Singling out Egyptian President Hosni Mubarak and the leaders of Saudi Arabia, he said, “We want you nervous. We want you to realize now, for the fourth time in a hundred years, this country and its allies are on the march and that we are on the side of those whom you – the Mubaraks, the Saudi Royal family – most fear: We’re on the side of your own people.”
I have no problem backing democracy, but there’s also the question of how you get there, how many people will be killed and lives ruined along the way, or even if that’s what the Arabians and Egyptians will get if we destabilize their current governments.
And this is one of the guys being mentioned for a top position in the Iraqi occupation.
Problem is, increasingly what those people want is Wahabism. And that doesn’t really gel with what the PNAC want.
So if they really plan to bring down all the leaders of Middle-Eastern countries one by one, they’re going to have to impose a US-led colonial administration on each one to prevent Islamist overthrows.
To paraphrase Mubarak, expect a hell of a lot more Osamas.
JC - my problem with his reasoning (as you’ve succinctly encapsulated it) is that:
A) Sure, we don’t find the current situation ideal, but we’ve been living with it for decades, and it’s (on the whole) no better or worse than it’s been.
This depends on how one views our imminent takeover of Iraq; if you think that will work out well, then things are better than they’ve been, and if you don’t, then things are worse. He’s in the former camp.
B) I think you mean our ‘ends’, not our ‘means’, but I get the idea. Anyhow, it depends on what our ends are. If our goal is to maintain a reliable oil supply, then I would think encouraging massive upheaval in the region isn’t the way to go. If it’s to discourage terror, there are better paths also. If it’s to bring democracy to the region, there are other paths there, too.
C) And it could make things a lot worse for us before they get better. I think a lot of these loons have Iran’s evolution in mind - but it’ll be 25 years this fall since the Shah fled into exile. The prospect of a Middle East that’s a far bigger hornets’ nest for us over the next 25 years than it’s been over the past 25 years, in order to have it evolve into a group of pro-Western democracies by around 2030, doesn’t strike me as the best of all possible futures, even if it works out that way in the end.
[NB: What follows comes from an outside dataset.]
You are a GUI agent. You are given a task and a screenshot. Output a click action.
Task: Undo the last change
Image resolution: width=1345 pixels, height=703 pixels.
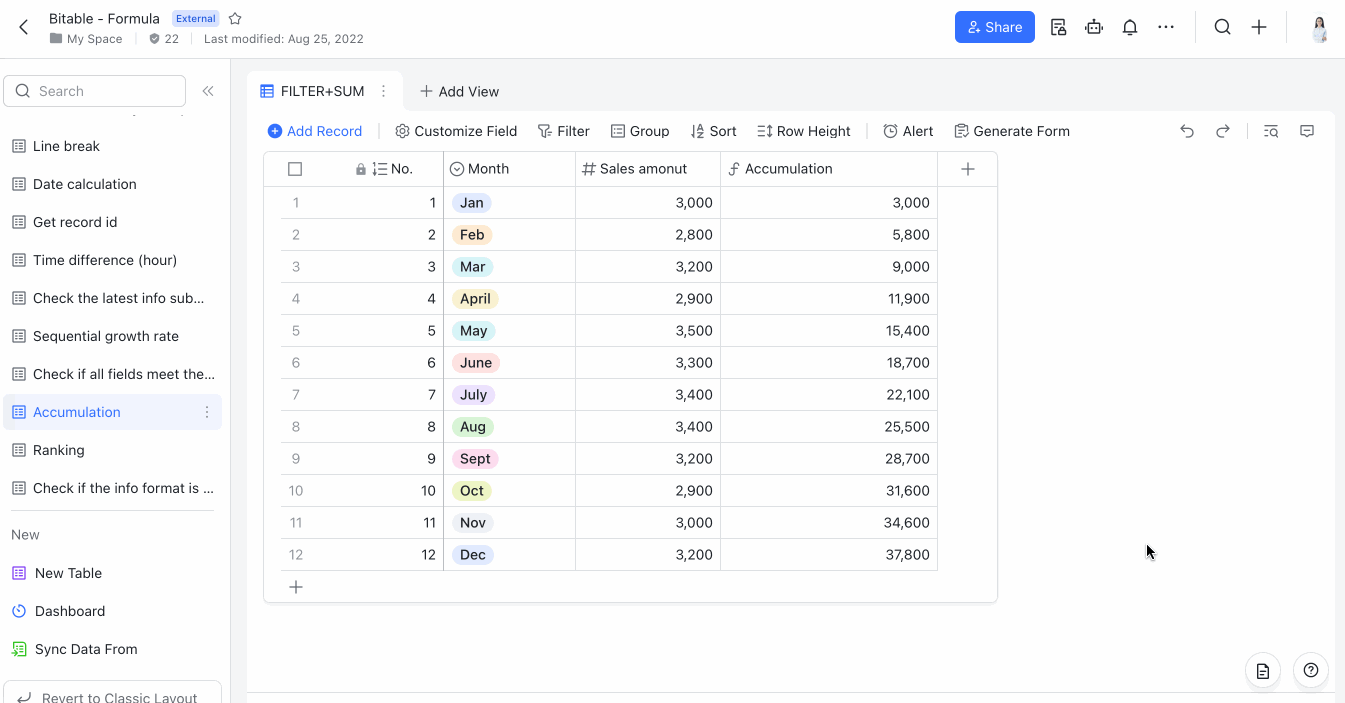pos(1186,131)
When I was young, the radicals of that era claimed to want to tear down the Establishment and start over. But the radicals in question were in their teens and twenties, and the young and inexperienced are prone to saying such things. I’m not sure what the excuse of Woolsey, Wolfie, etc. is.
This is exactly the thought-pattern that I discussed in Col’s thread, that he did not see fit to answer. It scares the heck out of me… but, from what I understand, if Bush’s people are in a neo-con groupthink mode, it could show up. Like Reconstruction after the Civil War, we could do horrid things.
Well, more proof, if such be needed, that the hawks have well and truly taken over the asylum. I guess next we’re going to have a speech from a high administration official explaining that the Axis of Evil is trying to steal our precious bodily fluids.
Buncha damn “fraidy cats”. Guess what. We already pissed em off. We are in a war that has “inflamed” the region and let them know that we aint gonna play dead.
Not that I am saying you are wrong. We all wanna hold hands and sing peace songs. The problem is that there is a confrontation brewing. And it is not the “arabs” fault. Nor is it the US’s. It is the way the world is now. We have interests over there. They do not like our infidel ways. They attack our citizens. We have more interests over there… etc, etc.
I see where his stance has merrit. Tell me where yours does that this is not an eventual standoff that will lead to a final comeuppance for one side or the other.